For some reason people frequently suggest that my problem with LLM writing is that it's too good. Allow me to restate that I find fault with how the article is written, and that I do not in any way perceive this to be good writing. The flaws happen to manifest in a way that I would expect LLM flaws to manifest, which I also do not find to be good writing. I do not find LLMs to have absorbed good technical writing tendencies at all. Instead they absorb sensationalist tendencies that are likely both more common in their dataset and that are likely intentionally selected for in the reinforcement learning phase. Writing which is effective, in the same way that clickbait headlines and Youtube thumbnails are effective, but not good. I felt as though this article was, through its headers and overuse of specific rhetorical devices, constantly trying to grab my attention in that same shallow manner. This gets tiring at length, and good technical writing does not need to engage in such tendencies.

If you disagree and find this to be good writing, you are entitled to your opinion, but nonetheless this is my own feedback on the article.


Can you please share an example of what you perceive to be good writing so we can compare?

Sure, I guess? I feel like this is getting rather in the weeds and will not necessarily lead the conversation in any kind of particularly productive direction, but I will nonetheless take the opportunity to promote what I consider to be excellent writing. Dan Luu is a favorite of mine, and offers what I find to be a much more rewarding use of reading time. A sample picked basically at random: https://danluu.com/ftc-google-antitrust/

Ok that's fair, he's a pretty unusual or at least he's a writer that cares a great deal about his writing, he's talked in the past about his writing gets getting passes from people so there's at least a quality bar there

Thanks for clarifying, in this case it might be comparing apples to oranges as I'd be surprised if most people approach they're writing like he does


> For some reason people frequently suggest that my problem with LLM writing is that it's too good.

> I felt as though this article was, through its headers and overuse of specific rhetorical devices, constantly trying to grab my attention in that same shallow manner.
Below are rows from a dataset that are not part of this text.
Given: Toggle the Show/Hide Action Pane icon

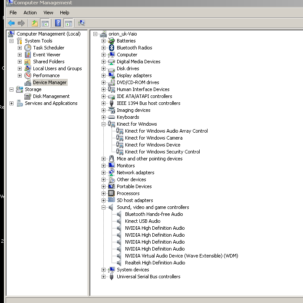Looking at the screenshot, I should pos(69,23).
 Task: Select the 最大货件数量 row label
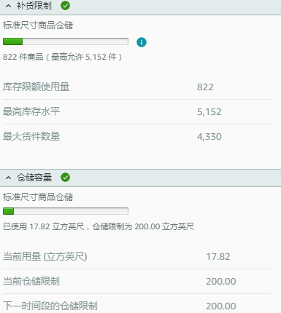[31, 136]
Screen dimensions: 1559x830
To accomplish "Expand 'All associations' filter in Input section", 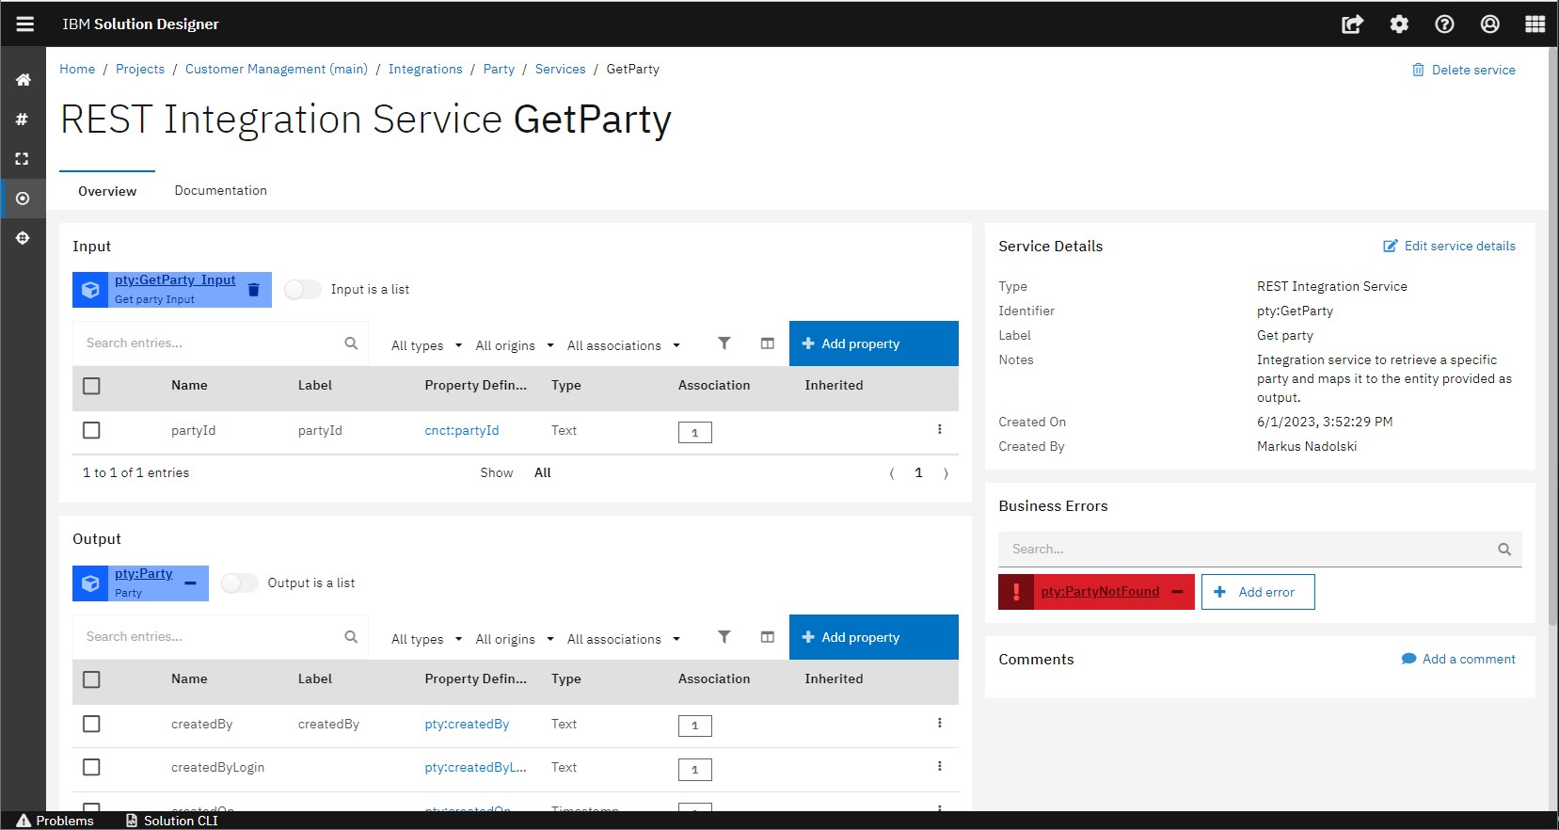I will point(623,345).
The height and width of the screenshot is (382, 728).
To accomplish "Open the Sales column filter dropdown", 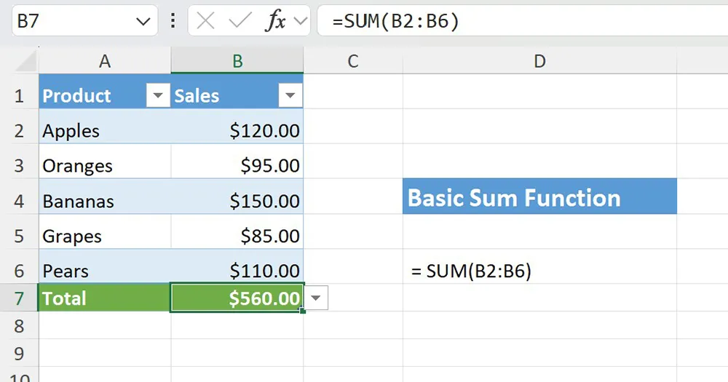I will [x=290, y=95].
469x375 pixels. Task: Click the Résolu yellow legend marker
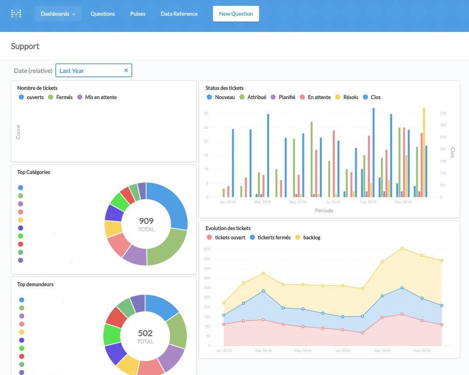pyautogui.click(x=338, y=97)
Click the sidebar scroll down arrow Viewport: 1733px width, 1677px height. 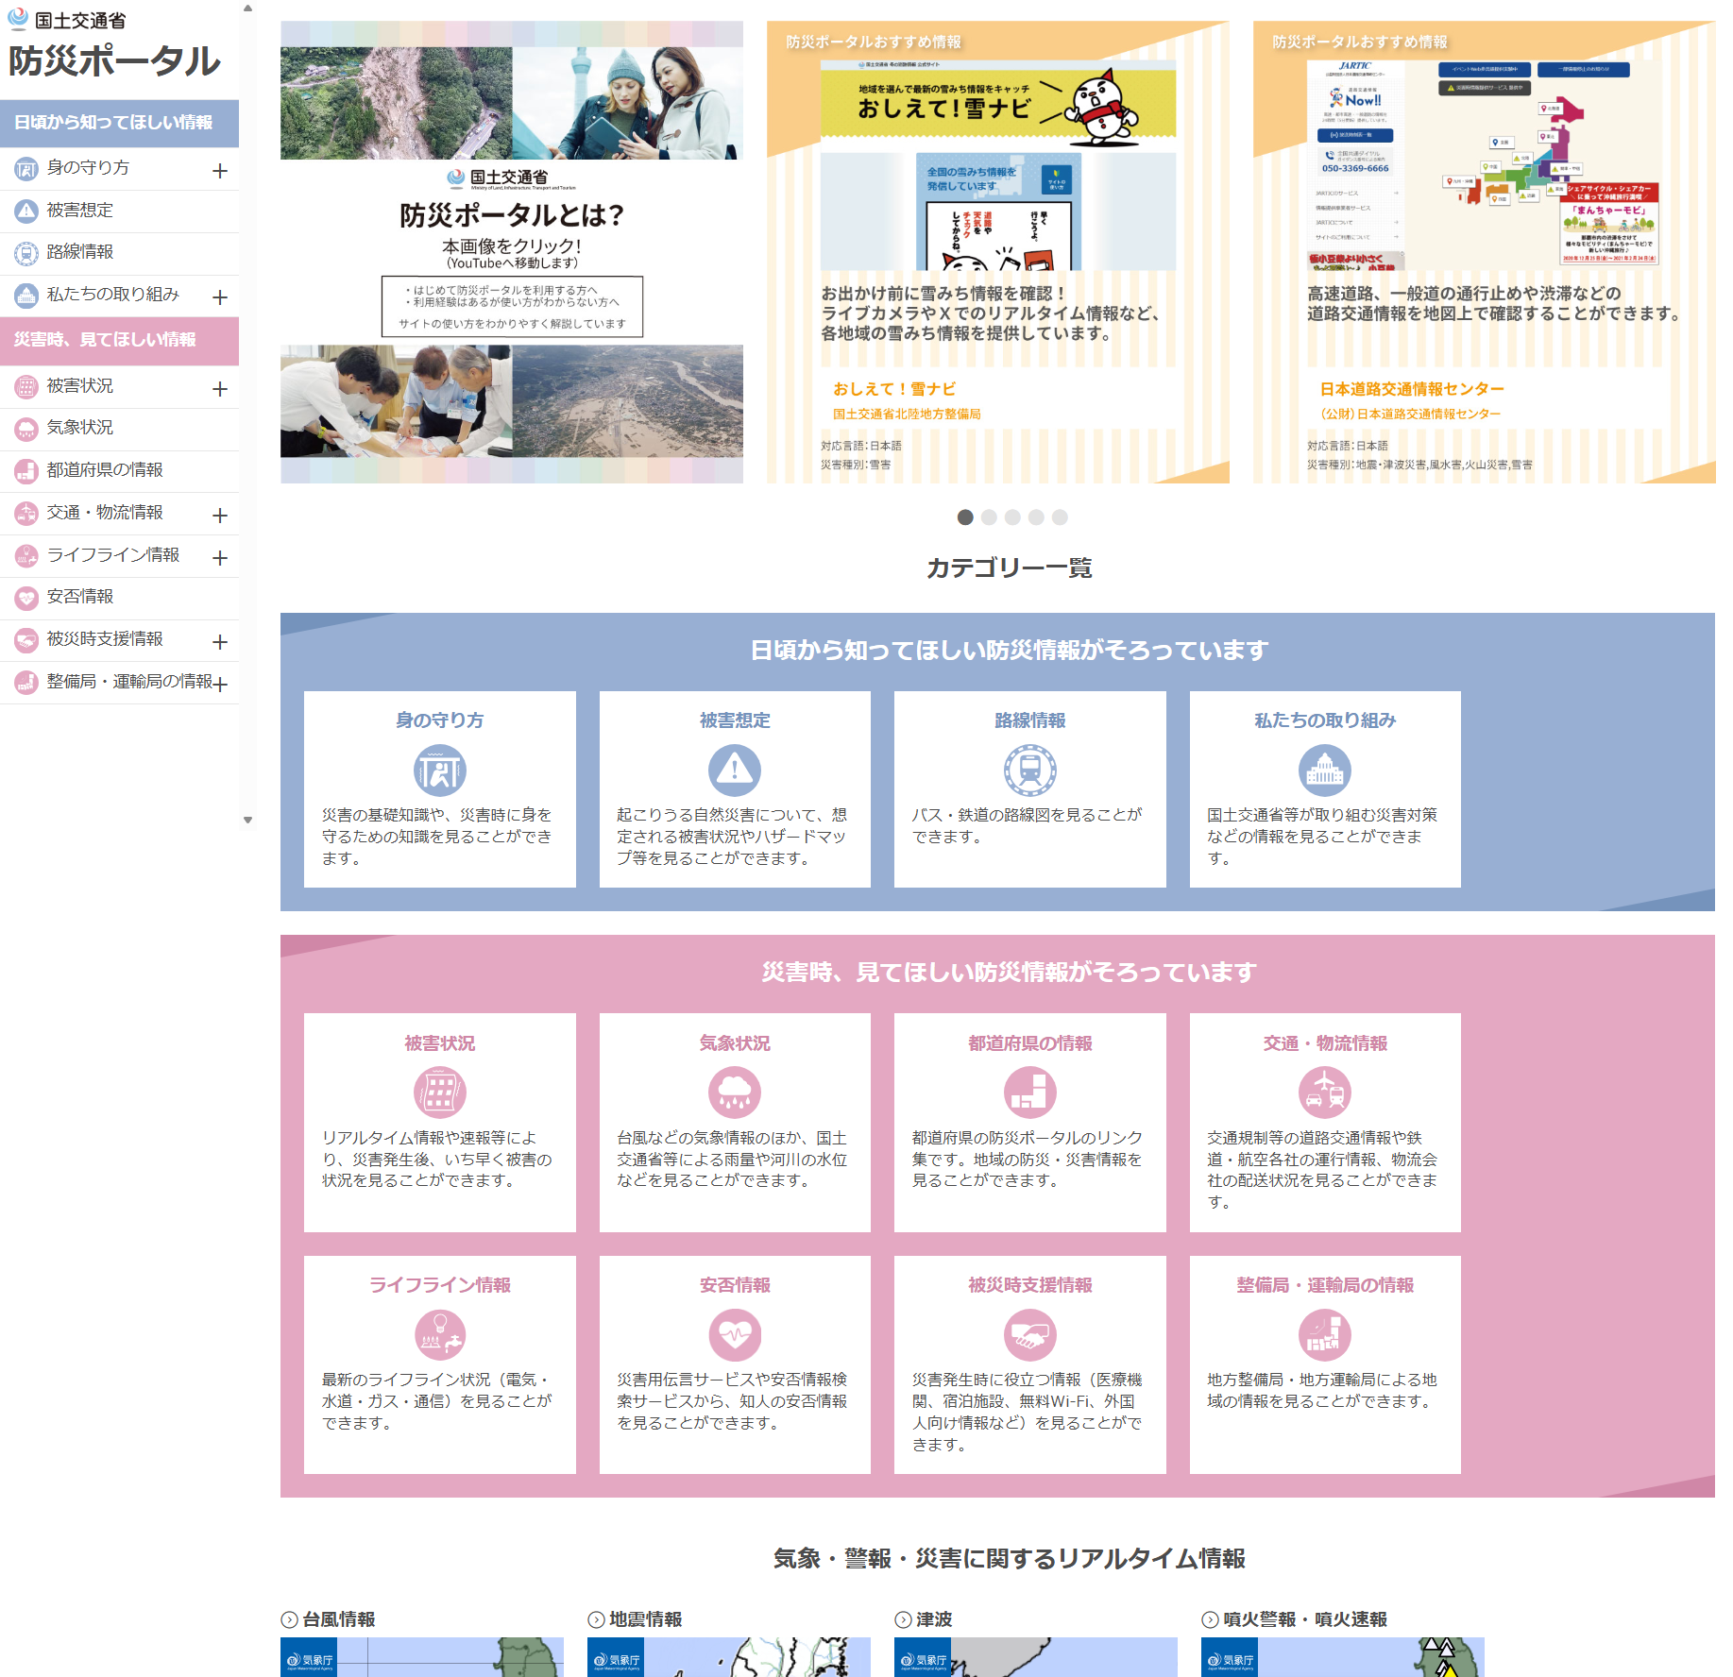click(248, 821)
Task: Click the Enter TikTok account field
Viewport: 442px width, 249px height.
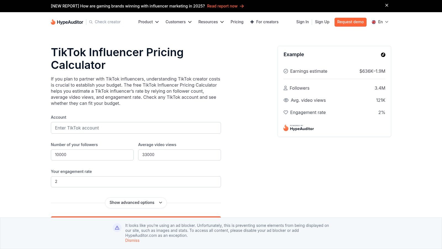Action: (136, 128)
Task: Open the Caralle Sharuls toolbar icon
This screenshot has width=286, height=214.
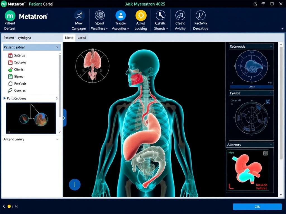Action: click(x=160, y=15)
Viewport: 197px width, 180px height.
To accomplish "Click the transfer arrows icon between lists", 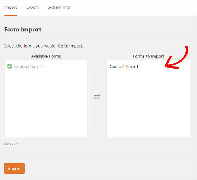I will (x=97, y=96).
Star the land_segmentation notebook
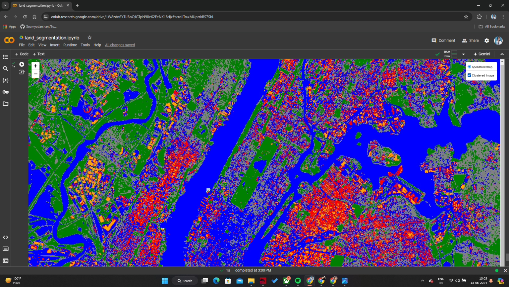This screenshot has width=509, height=287. [89, 38]
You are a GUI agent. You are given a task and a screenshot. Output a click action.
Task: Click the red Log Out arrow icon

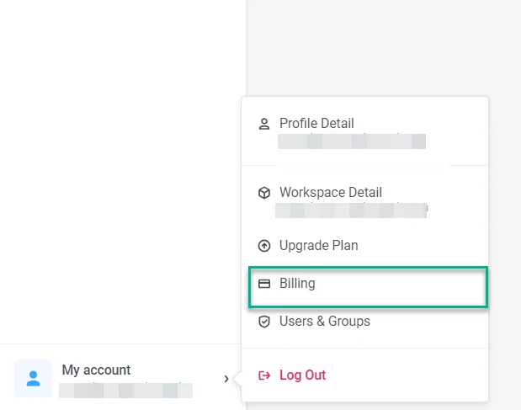264,375
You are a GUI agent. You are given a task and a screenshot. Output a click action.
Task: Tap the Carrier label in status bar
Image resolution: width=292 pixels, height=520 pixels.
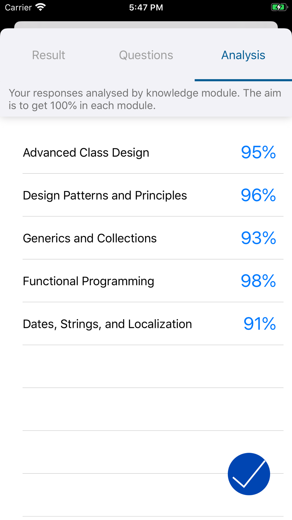tap(18, 7)
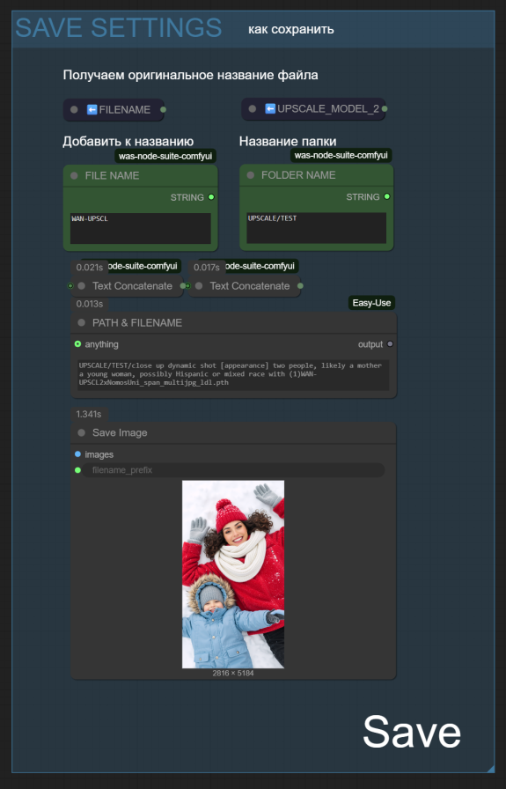Collapse the PATH & FILENAME node dot
The image size is (506, 789).
[82, 322]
I think perhaps you're quick to assess a certain type of writing, which many see as done quite well and in a way that's approachable and is good at retaining interest, as AI. Perhaps you just don't like this type of writing that many do, and AI tries to emulate it, and you're keying on specific aspects of both the original and the emulation and because you don't appreciate either it's hard for you to discern between them? Or maybe there is no difference between the AI and non-AI articles that utilize these, and it's just your dislike of them which colors your view?

I, for one, found the article fairly approachable and easy to read given the somewhat niche content and that it was half survey of the current state of our ability to handle change in systems like these. Then again, I barely pay any attention to section titles. I couldn't even remember reading the ones you presented. Perhaps I've trained myself to see them just as section separators.

In any case, nothing in this stuck out as AI generated to me, and if it was, it was well enough done that I don't feel I wasted any time reading it.


I am a technical writer. This article is not good technical writing.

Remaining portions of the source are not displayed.